### Do this
Rewrite all of the data below with every "computer-use agent" changed to "screen assistant", leaving everything else as it is.

### Dataset entries
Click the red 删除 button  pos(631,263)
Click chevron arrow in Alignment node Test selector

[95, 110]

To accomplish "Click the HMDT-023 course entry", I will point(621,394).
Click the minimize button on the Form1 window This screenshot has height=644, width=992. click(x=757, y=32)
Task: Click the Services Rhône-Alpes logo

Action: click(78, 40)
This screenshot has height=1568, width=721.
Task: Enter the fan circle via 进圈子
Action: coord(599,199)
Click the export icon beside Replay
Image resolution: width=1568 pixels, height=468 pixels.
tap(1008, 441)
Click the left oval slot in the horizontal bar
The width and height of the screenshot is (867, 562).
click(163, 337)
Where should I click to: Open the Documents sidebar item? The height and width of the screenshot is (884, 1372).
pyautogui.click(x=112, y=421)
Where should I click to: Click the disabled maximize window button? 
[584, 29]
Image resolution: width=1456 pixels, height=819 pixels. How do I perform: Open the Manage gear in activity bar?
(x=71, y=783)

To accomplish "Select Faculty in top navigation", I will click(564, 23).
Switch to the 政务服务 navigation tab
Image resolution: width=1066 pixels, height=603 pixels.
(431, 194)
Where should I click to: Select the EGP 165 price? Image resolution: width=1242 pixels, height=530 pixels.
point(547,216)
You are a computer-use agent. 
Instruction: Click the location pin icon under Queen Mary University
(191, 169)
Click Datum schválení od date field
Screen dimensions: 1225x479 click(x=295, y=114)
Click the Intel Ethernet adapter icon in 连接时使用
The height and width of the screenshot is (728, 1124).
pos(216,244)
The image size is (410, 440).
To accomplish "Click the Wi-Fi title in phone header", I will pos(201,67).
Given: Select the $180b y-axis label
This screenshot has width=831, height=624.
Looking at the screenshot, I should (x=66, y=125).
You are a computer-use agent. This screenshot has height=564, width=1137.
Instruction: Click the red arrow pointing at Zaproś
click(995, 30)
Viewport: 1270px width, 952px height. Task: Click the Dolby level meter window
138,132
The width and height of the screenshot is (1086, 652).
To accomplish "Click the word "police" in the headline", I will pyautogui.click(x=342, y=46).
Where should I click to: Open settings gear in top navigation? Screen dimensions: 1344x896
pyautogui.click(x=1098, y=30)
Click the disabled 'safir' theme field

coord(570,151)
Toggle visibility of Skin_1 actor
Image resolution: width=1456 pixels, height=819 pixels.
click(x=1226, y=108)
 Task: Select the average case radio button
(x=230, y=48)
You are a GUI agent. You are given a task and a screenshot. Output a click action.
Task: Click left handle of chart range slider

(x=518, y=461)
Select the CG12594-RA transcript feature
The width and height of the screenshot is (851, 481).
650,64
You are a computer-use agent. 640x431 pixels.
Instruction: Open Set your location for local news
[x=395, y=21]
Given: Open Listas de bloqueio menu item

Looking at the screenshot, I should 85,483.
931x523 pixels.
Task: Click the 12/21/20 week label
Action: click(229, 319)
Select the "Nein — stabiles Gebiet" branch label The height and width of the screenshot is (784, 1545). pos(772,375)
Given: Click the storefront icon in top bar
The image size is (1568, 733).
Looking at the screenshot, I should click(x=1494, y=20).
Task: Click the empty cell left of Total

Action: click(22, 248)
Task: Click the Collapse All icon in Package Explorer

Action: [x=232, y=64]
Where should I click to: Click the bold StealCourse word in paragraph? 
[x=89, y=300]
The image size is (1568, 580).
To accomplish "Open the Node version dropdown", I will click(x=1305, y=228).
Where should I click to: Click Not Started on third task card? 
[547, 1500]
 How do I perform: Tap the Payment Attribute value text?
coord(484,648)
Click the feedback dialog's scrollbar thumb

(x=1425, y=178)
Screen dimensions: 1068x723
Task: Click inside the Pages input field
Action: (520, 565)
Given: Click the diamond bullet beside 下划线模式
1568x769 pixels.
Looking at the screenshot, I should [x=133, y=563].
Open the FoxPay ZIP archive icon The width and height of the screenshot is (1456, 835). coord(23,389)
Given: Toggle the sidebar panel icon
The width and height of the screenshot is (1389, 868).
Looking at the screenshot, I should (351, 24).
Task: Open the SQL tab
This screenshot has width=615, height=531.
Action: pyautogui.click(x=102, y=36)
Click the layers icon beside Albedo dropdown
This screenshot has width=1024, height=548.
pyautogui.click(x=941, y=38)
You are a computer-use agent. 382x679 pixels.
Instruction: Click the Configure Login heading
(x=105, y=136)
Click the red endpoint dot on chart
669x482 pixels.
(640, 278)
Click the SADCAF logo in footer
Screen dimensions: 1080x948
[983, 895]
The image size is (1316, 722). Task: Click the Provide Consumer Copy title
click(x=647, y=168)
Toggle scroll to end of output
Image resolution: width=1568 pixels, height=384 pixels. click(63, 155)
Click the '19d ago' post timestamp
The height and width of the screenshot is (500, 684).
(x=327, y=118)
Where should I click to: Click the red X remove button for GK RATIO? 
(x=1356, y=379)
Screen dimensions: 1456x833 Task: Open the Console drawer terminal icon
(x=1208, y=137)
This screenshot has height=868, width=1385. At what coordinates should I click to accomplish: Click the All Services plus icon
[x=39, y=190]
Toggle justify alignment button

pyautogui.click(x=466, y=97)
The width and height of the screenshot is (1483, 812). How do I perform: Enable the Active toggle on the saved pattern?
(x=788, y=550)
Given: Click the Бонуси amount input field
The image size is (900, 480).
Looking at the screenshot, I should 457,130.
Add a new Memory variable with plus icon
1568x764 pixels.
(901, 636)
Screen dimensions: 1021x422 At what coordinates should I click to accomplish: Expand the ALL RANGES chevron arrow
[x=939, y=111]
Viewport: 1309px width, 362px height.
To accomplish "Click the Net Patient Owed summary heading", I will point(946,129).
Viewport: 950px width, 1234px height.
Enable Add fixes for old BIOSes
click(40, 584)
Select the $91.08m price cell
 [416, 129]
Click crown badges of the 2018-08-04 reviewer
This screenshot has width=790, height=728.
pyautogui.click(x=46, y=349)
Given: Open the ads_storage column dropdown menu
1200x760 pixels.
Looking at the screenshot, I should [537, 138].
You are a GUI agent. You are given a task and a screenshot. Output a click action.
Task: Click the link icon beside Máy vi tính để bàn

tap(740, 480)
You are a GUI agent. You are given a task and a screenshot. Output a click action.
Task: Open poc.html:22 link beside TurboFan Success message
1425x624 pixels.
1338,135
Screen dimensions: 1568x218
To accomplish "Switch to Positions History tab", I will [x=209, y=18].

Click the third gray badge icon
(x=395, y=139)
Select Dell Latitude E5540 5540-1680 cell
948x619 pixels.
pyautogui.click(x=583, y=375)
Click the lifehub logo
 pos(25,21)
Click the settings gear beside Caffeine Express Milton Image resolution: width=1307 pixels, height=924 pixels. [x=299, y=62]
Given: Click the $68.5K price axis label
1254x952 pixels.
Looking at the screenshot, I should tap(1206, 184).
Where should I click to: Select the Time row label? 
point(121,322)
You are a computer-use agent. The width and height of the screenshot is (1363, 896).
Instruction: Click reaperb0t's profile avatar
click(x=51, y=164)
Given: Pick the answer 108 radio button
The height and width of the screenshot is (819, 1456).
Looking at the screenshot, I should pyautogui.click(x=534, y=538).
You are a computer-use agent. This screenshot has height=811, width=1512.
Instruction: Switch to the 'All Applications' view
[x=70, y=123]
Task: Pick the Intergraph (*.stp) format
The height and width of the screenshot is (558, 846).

### Finished exercise
Click the red 删除 button  pos(631,263)
Click chevron arrow in Alignment node Test selector

[95, 110]

To accomplish "Click the HMDT-023 course entry", I will point(621,394).
Click the minimize button on the Form1 window This screenshot has height=644, width=992. click(x=757, y=32)
Task: Click the Services Rhône-Alpes logo

Action: click(78, 40)
This screenshot has height=1568, width=721.
Task: Enter the fan circle via 进圈子
Action: coord(599,199)
Click the export icon beside Replay
Image resolution: width=1568 pixels, height=468 pixels.
tap(1008, 441)
Click the left oval slot in the horizontal bar
The width and height of the screenshot is (867, 562).
click(163, 337)
Where should I click to: Open the Documents sidebar item? The height and width of the screenshot is (884, 1372).
pyautogui.click(x=112, y=421)
Where should I click to: Click the disabled maximize window button? 
[584, 29]
Image resolution: width=1456 pixels, height=819 pixels. How do I perform: Open the Manage gear in activity bar?
(x=71, y=783)

To accomplish "Select Faculty in top navigation", I will click(564, 23).
Switch to the 政务服务 navigation tab
Image resolution: width=1066 pixels, height=603 pixels.
(431, 194)
Where should I click to: Select the EGP 165 price? Image resolution: width=1242 pixels, height=530 pixels.
point(547,216)
You are a screen assistant. 
Instruction: Click the location pin icon under Queen Mary University
(191, 169)
Click Datum schválení od date field
Screen dimensions: 1225x479 click(x=295, y=114)
Click the Intel Ethernet adapter icon in 连接时使用
The height and width of the screenshot is (728, 1124).
pos(216,244)
The image size is (410, 440).
To accomplish "Click the Wi-Fi title in phone header", I will pos(201,67).
Given: Select the $180b y-axis label
This screenshot has width=831, height=624.
Looking at the screenshot, I should (x=66, y=125).
You are a screen assistant. This screenshot has height=564, width=1137.
Instruction: Click the red arrow pointing at Zaproś
click(995, 30)
Viewport: 1270px width, 952px height. Task: Click the Dolby level meter window
138,132
The width and height of the screenshot is (1086, 652).
To accomplish "Click the word "police" in the headline", I will pyautogui.click(x=342, y=46).
Where should I click to: Open settings gear in top navigation? Screen dimensions: 1344x896
pyautogui.click(x=1098, y=30)
Click the disabled 'safir' theme field

coord(570,151)
Toggle visibility of Skin_1 actor
Image resolution: width=1456 pixels, height=819 pixels.
click(x=1226, y=108)
 Task: Select the average case radio button
(x=230, y=48)
You are a GUI agent. You are given a task and a screenshot. Output a click action.
Task: Click left handle of chart range slider

(x=518, y=461)
Select the CG12594-RA transcript feature
The width and height of the screenshot is (851, 481).
650,64
You are a screen assistant. 640x431 pixels.
Instruction: Open Set your location for local news
[x=395, y=21]
Given: Open Listas de bloqueio menu item

Looking at the screenshot, I should 85,483.
931x523 pixels.
Task: Click the 12/21/20 week label
Action: click(229, 319)
Select the "Nein — stabiles Gebiet" branch label The height and width of the screenshot is (784, 1545). pos(772,375)
Given: Click the storefront icon in top bar
The image size is (1568, 733).
Looking at the screenshot, I should click(x=1494, y=20).
Task: Click the empty cell left of Total

Action: click(22, 248)
Task: Click the Collapse All icon in Package Explorer

Action: [x=232, y=64]
Where should I click to: Click the bold StealCourse word in paragraph? 
[x=89, y=300]
The image size is (1568, 580).
To accomplish "Open the Node version dropdown", I will click(x=1305, y=228).
Where should I click to: Click Not Started on third task card? 
[547, 1500]
 How do I perform: Tap the Payment Attribute value text?
coord(484,648)
Click the feedback dialog's scrollbar thumb

(x=1425, y=178)
Screen dimensions: 1068x723
Task: Click inside the Pages input field
Action: (520, 565)
Given: Click the diamond bullet beside 下划线模式
1568x769 pixels.
Looking at the screenshot, I should [x=133, y=563].
Open the FoxPay ZIP archive icon The width and height of the screenshot is (1456, 835). coord(23,389)
Given: Toggle the sidebar panel icon
The width and height of the screenshot is (1389, 868).
Looking at the screenshot, I should (351, 24).
Task: Open the SQL tab
This screenshot has width=615, height=531.
Action: pyautogui.click(x=102, y=36)
Click the layers icon beside Albedo dropdown
This screenshot has width=1024, height=548.
pyautogui.click(x=941, y=38)
You are a screen assistant. 382x679 pixels.
Instruction: Click the Configure Login heading
(x=105, y=136)
Click the red endpoint dot on chart
669x482 pixels.
(640, 278)
Click the SADCAF logo in footer
Screen dimensions: 1080x948
[983, 895]
The image size is (1316, 722). Task: Click the Provide Consumer Copy title
click(x=647, y=168)
Toggle scroll to end of output
Image resolution: width=1568 pixels, height=384 pixels. click(63, 155)
Click the '19d ago' post timestamp
The height and width of the screenshot is (500, 684).
(x=327, y=118)
Where should I click to: Click the red X remove button for GK RATIO? 
(x=1356, y=379)
Screen dimensions: 1456x833 Task: Open the Console drawer terminal icon
(x=1208, y=137)
This screenshot has height=868, width=1385. At what coordinates should I click to accomplish: Click the All Services plus icon
[x=39, y=190]
Toggle justify alignment button

pyautogui.click(x=466, y=97)
The width and height of the screenshot is (1483, 812). How do I perform: Enable the Active toggle on the saved pattern?
(x=788, y=550)
Given: Click the Бонуси amount input field
The image size is (900, 480).
Looking at the screenshot, I should 457,130.
Add a new Memory variable with plus icon
1568x764 pixels.
(901, 636)
Screen dimensions: 1021x422 At what coordinates should I click to accomplish: Expand the ALL RANGES chevron arrow
[x=939, y=111]
Viewport: 1309px width, 362px height.
To accomplish "Click the Net Patient Owed summary heading", I will point(946,129).
Viewport: 950px width, 1234px height.
Enable Add fixes for old BIOSes
click(40, 584)
Select the $91.08m price cell
 [416, 129]
Click crown badges of the 2018-08-04 reviewer
This screenshot has width=790, height=728.
pyautogui.click(x=46, y=349)
Given: Open the ads_storage column dropdown menu
1200x760 pixels.
Looking at the screenshot, I should [537, 138].
You are a GUI agent. You are given a task and a screenshot. Output a click action.
Task: Click the link icon beside Máy vi tính để bàn

tap(740, 480)
You are a GUI agent. You are given a task and a screenshot. Output a click action.
Task: Open poc.html:22 link beside TurboFan Success message
1425x624 pixels.
1338,135
Screen dimensions: 1568x218
To accomplish "Switch to Positions History tab", I will [x=209, y=18].

Click the third gray badge icon
(x=395, y=139)
Select Dell Latitude E5540 5540-1680 cell
948x619 pixels.
pyautogui.click(x=583, y=375)
Click the lifehub logo
 pos(25,21)
Click the settings gear beside Caffeine Express Milton Image resolution: width=1307 pixels, height=924 pixels. [x=299, y=62]
Given: Click the $68.5K price axis label
1254x952 pixels.
Looking at the screenshot, I should tap(1206, 184).
Where should I click to: Select the Time row label? 
point(121,322)
You are a screen assistant. The width and height of the screenshot is (1363, 896).
Instruction: Click reaperb0t's profile avatar
click(x=51, y=164)
Given: Pick the answer 108 radio button
The height and width of the screenshot is (819, 1456).
Looking at the screenshot, I should pyautogui.click(x=534, y=538).
You are a screen assistant. This screenshot has height=811, width=1512.
Instruction: Switch to the 'All Applications' view
[x=70, y=123]
Task: Pick the Intergraph (*.stp) format
The height and width of the screenshot is (558, 846).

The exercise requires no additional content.